--- Start PASSAGE PROVIDED ---

1. A compartment may be filled with water which it completely encloses, in which case stability will be affected in about the same manner that it would if the water were replaced by a solid body of equal weight and having its center of gravity in the same place.
2. A compartment may be partially filled by water which it completely encloses. In this case the water is free to alter its form and position with the vessel's rolling motion, and the effect on stability is similar to that of a weight moving about unrestricted within certain limits.
3. A compartment may have water in it in free communication with the sea and at the sea level for all inclinations. In this case the effect is the same as if the vessel were deprived of so much of her volume as is thus occupied by the water. Her weight remaining the same, the vessel must have increased immersion until the additional volume of displacement equals the volume of water in the damaged compartment. Stability is affected; the center of buoyancy and metacenter having a new position.
The primary use of a knowledge of stability to the seaman is not necessarily to make calculations, but rather to distinguish between cases and to interpret aright the technical qualities of the vessel from the graphical and numerical data which will be at his command. The information of greatest value may be stated as follows: Under various conditions of load, the metacentric height or the initial stability; the angle at which the deck is awash; the angle at which the maximum stability is reached and beyond which the righting force diminishes; the angle at which stability vanishes; the effect on stability of adding, removing or shifting weights, and the effect of under-water damage. Officers will be expected from time to time to perform the inclining experiment with the completed ship, to determine the vertical position of the center of gravity.
Officers having a desire to gain a fair knowledge of stability need feel no discouragement on the score of mathematics. Mr. W.H. White, in his Manual of Naval Architecture, manages to impart a fair knowledge of stability without going into mathematics beyond a right-angle triangle, but a further resort to mathematics is necessary in treating the refinements of stability.
Sir Edward J. Reed, in his work. The Stability of Ships, says: "In this work the author has endeavored to make the earlier chapters intelligible even to those who do not understand mathematics, and in those earlier chapters will be found all that many persons who are concerned with ships require to know. But nonmathematical readers should not be deterred from pressing on with their study of the subject by the occasional intrusion of a sign of integration or other mathematical symbol. The general sense and purpose may often be easily mastered even by those who cannot interpret the mathematical expressions."
A fair knowledge of stability is also essential to an understanding of the conditions of the behavior of ships among waves, which has relation to value as a gun platform, as well as to structural strains and personal comfort. The naval seaman should know under what conditions of sea and stowage his ship will fight to the best advantage, and ride out a gale or make a passage most comfortably and safely. All this may be so nearly predicted in many cases before leaving port that at least the amount of experience necessary to form conclusions is very much narrowed down by the study of theory.

--- End PASSAGE PROVIDED ---
--- Start INFORMATION SHOWN ---

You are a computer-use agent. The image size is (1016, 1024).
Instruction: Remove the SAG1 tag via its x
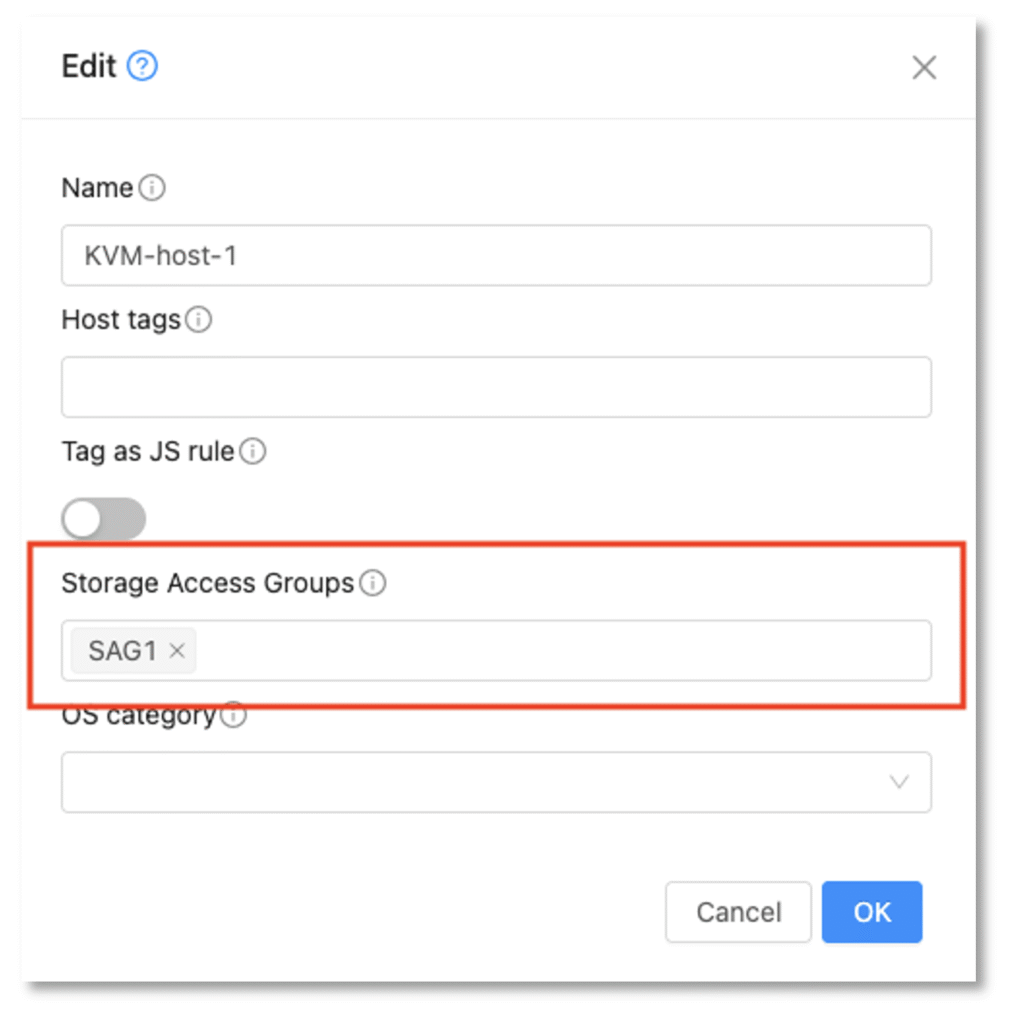click(x=178, y=651)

--- End INFORMATION SHOWN ---

## PROBLEMS AND TASKS
1. Return the section of the ship stability passage from "1. A compartment" to "the same place.", copied word for word.
2. In the ship stability passage, what experiment will officers be expected to perform with the completed ship?

## OUTPUTS FOR THE TASKS
1.
1. A compartment may be filled with water which it completely encloses, in which case stability will be affected in about the same manner that it would if the water were replaced by a solid body of equal weight and having its center of gravity in the same place.

2. The inclining experiment.